▶ **TASK REQUIREMENTS**
- a) In the passage about Benjamin's career, where did she earn her bachelor's degree, and in what subjects?
- b) Pick up the passage about Benjamin's career after its last sentence and keep writing it.

But she eventually received a bachelor’s of science in English and Spanish from Bishop College in Dallas before moving on to receive master’s and doctoral degrees from Texas Woman’s University. And, after spending about five or six years teaching in the public school system, Benjamin decided she wanted to become an administrator but didn’t end up getting into the program required for the job.
“I just gave up on that,” she said, in a go-with-the-flow attitude, which has been reflected throughout her career. “It’s not anything I had to do anyway.”
But Benjamin knew she liked to take charge and had always been in leadership roles while working on her educational goals in high school and college — student body president, student government, yearbook editor. So, she decided to do something about it. Benjamin, who was pregnant with her second child at the time, went to the the principal’s office of the school and told him she wasn’t coming back. He asked her if she had lost her mind and wanted to know what she was planning to do.
“I don’t know,” she told him. “But I know I don’t want to do this anymore.”
Just like that, she was ready to move on despite her boss’ pleas for her to stay. She just knew she didn’t want to go back to teaching at a high school. So, she became a department chair at the predominately black college where she received her undergraduate degrees, but left after about six years because the college was going bankrupt.
At the time, she had already started working part-time at a community college, and when a division chair job opened up she applied for it.
“I was shocked,” remembered Benjamin, who said she had only met the minimum requirements for the job. “I couldn’t believe I got it.”
Her first permanent position at a two-year institution was eye opening because she knew nothing about community colleges, and said it was completely different from her previous work experience. So, Benjamin started going to conferences and participated in a national leadership program. That’s when she realized she could do more. So, after finishing up her doctorate in English, she decided it was the right moment for a change.
“It was just time for me to do something else,” said Benjamin, who described her decision to leave as similar to the way she left K-12 instruction. “I kind of scare myself that way, you know, but I just one day said, ‘I want another job.’”

Stored data entries
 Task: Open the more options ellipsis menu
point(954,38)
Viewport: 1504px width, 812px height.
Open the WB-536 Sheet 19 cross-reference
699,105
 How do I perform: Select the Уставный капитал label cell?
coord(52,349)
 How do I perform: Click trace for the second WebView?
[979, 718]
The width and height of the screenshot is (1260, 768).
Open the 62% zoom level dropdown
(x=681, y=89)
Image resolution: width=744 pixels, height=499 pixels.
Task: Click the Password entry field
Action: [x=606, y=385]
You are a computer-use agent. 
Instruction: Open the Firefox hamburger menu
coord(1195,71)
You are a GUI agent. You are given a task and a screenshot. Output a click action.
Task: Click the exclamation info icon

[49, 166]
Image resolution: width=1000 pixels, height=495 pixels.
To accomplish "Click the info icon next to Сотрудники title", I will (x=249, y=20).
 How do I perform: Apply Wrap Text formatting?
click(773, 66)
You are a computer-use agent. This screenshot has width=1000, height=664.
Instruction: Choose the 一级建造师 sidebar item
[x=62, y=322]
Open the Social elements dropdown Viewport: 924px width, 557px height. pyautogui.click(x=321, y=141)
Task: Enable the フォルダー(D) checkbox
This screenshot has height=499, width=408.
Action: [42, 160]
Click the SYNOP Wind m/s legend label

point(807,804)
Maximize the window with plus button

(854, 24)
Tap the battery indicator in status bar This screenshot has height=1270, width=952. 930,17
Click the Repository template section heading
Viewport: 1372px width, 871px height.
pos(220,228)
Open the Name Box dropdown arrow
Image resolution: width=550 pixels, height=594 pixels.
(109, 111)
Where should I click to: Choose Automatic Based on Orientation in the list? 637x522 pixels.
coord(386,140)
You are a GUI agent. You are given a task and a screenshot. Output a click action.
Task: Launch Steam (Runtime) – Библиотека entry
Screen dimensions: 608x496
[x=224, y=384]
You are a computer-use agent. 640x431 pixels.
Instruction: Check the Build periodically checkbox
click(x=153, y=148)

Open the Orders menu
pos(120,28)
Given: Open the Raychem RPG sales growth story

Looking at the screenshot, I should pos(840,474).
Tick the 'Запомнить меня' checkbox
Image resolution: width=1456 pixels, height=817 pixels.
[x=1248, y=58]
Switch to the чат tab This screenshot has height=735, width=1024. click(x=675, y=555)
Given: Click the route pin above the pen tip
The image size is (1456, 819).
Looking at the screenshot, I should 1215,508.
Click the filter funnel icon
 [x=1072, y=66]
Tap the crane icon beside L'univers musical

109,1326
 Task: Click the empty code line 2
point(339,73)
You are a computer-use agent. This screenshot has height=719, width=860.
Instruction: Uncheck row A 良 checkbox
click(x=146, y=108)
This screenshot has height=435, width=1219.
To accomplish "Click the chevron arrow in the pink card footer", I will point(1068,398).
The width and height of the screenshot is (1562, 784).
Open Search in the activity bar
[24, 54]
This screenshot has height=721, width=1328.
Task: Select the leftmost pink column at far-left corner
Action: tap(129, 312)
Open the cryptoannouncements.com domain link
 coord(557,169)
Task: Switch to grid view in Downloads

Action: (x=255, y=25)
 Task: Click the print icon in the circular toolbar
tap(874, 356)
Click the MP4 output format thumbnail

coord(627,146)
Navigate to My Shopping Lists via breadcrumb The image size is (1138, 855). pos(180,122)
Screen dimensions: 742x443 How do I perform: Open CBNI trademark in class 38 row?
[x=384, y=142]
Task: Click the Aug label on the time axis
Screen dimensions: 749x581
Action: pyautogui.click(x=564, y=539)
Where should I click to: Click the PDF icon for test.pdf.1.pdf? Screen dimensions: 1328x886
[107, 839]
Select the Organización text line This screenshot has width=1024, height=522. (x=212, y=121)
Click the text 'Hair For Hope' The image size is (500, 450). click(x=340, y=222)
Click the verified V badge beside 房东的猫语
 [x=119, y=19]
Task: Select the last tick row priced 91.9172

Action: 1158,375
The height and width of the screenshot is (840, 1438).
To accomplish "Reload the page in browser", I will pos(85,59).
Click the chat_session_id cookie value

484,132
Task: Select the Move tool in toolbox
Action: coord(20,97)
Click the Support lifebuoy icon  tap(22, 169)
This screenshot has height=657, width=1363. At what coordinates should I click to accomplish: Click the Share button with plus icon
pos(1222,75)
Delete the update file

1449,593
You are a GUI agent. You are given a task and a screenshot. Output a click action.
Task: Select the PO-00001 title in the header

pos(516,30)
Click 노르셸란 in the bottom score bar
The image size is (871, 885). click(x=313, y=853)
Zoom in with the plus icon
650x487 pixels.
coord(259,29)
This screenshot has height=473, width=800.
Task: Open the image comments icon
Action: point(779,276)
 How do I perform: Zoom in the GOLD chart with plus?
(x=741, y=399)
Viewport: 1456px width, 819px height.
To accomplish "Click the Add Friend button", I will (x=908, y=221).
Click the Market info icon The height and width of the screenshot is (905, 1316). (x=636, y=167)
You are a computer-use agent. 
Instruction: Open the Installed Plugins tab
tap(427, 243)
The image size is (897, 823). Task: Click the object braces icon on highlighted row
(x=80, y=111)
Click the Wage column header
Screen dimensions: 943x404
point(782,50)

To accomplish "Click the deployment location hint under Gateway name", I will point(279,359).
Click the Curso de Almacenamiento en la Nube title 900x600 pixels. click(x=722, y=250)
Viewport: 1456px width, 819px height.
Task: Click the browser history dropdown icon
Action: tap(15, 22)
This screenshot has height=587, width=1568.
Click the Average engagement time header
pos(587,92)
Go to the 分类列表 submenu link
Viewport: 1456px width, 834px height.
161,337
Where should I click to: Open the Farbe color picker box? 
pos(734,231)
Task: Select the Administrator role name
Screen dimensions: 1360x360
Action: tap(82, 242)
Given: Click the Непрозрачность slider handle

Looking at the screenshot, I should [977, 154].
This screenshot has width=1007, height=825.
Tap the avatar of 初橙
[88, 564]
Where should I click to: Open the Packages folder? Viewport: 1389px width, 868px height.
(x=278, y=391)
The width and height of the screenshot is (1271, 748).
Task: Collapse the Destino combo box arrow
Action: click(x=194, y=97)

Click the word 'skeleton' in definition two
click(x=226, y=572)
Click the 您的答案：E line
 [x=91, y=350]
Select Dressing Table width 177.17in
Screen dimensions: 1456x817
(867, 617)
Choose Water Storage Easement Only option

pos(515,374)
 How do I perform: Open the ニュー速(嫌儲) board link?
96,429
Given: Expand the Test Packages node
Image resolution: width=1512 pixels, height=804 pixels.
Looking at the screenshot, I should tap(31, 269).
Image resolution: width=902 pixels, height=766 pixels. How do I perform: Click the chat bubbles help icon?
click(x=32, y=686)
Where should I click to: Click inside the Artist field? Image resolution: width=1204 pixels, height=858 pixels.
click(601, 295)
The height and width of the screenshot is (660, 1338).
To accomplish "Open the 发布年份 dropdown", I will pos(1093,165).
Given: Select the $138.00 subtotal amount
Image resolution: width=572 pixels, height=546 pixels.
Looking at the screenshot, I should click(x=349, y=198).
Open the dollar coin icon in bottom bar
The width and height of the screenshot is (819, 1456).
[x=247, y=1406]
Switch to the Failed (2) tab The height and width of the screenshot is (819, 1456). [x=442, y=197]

▶ **ANSWERS FOR THIS EXERCISE**
- a) She earned a bachelor's of science in English and Spanish from Bishop College in Dallas.

- b)
The journey to Contra Costa County from Dallas was long, both figuratively and literally, for Benjamin, whose lively description of the events leading up to her departure from Texas made the situation seem like an uncanny twist of fate — at the end she even added in her own imitation of “Twilight” music for effect. Her story involved multiple people from opposite ends of the country — in places like Florida, Texas, California and North Carolina — who all happened to either know each other and/or worked or had worked for the district. And it all lead up to her sitting outside a door in Pittsburg, California waiting to see if a hiring committee would decide to give her another interview for an open dean position the next morning — they did.
“I went back to Texas, and they called to tell me I had the job,” said Benjamin.
Her children were not exactly thrilled about the move from big ‘ol Dallas to tiny Pittsburg, but she did her best to help them adjust. They even made a pact to not go back to Texas to visit for a whole year because it might make the transition even harder. But her son, who was a junior in high school at the time they moved, didn’t make it.
“He was just so awful,” said Benjamin, and after about six months she finally relented and let him visit his hometown.
Her 11-year-old daughter seemed to adjust better, even though she had originally said she was going to go to a historically-black college and never stay in California. But she grew to like her new home and ended up graduating from UCLA and is currently a resident of Oakland.
“Because she was younger, I think, and she made friends and all of that, but [my son] had left so many of his friends in Dallas,” said Benjamin, adding that he did not grow to love the area. “When he graduated he got out. He does not come back often at all.”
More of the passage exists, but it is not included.